Tom and Manda were sitting before Great Hall’s number-two fireplace in Overhall Castle, for the late-summer evening had turned chilly.
The Dragon actually was crouched outside in the main courtyard with just his huge head inside the Hall—there was little room for else, even in that huge room.
“We’ll enjoy having some time to ourselves, I assure you,” Manda went on. “Doing the measuring and the dreaming. We’ll turn the really hard work over to you, dear Retruance.”
“Well,” said the Dragon, pleased by her compliment. “Furbetrance
was
asking me when would be a good time to start seeking Papa once again.”
“Which direction will you take?” Tom asked, assuming it was all settled, then.
“South, into the Isthmusi Mountains and coastal jungles,” replied Retruance. He’d obviously given it considerable thought. “We searched west and north and east last time.”
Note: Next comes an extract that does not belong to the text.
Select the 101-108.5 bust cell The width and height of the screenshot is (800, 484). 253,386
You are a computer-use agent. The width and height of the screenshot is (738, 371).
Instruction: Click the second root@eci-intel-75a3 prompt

“Besides,” said Murdan, looking up from his reading in an easy chair on the other side of the fire, “I’ve given the Constables a message from an old merchant friend of mine who travels south each winter to gather spices and tropical wood. He’s heard that a great Dragon has been seen there a number of times in the past few years. Terrified the poor natives! Primitives don’t know Dragons as we civilized Elves do.”
“We’ll go to the Isthmusi, then,” said Retruance, making a wry face at the Historian. He didn’t consider most Elves all that civilized himself, present company excepted. “It’s the best and the only lead we’ve had ever since Papa went lost.”
The next day he carried the young Librarian and his Princess to Ramhold, Murdan’s vast sheep station on the western short-grass plains.
Manda was no longer titled
Princess Royal
since the birth of her half brother Ednoll. He’d been given the honor of bearing the title of
“royal.” Ednoll would be King of Carolna when he grew up, the only male heir to the throne of the Trusslos. Manda had gladly forsaken any claim she might have had to the Trusslo crown in favor of marry-ing Tom Librarian of Overhall and Iowa.
Wherever Iowa was.
They’d spent a few days visiting with Talber, the factor of Ramhold, an old and dear friend, before flying on to Hidden Lake Canyon.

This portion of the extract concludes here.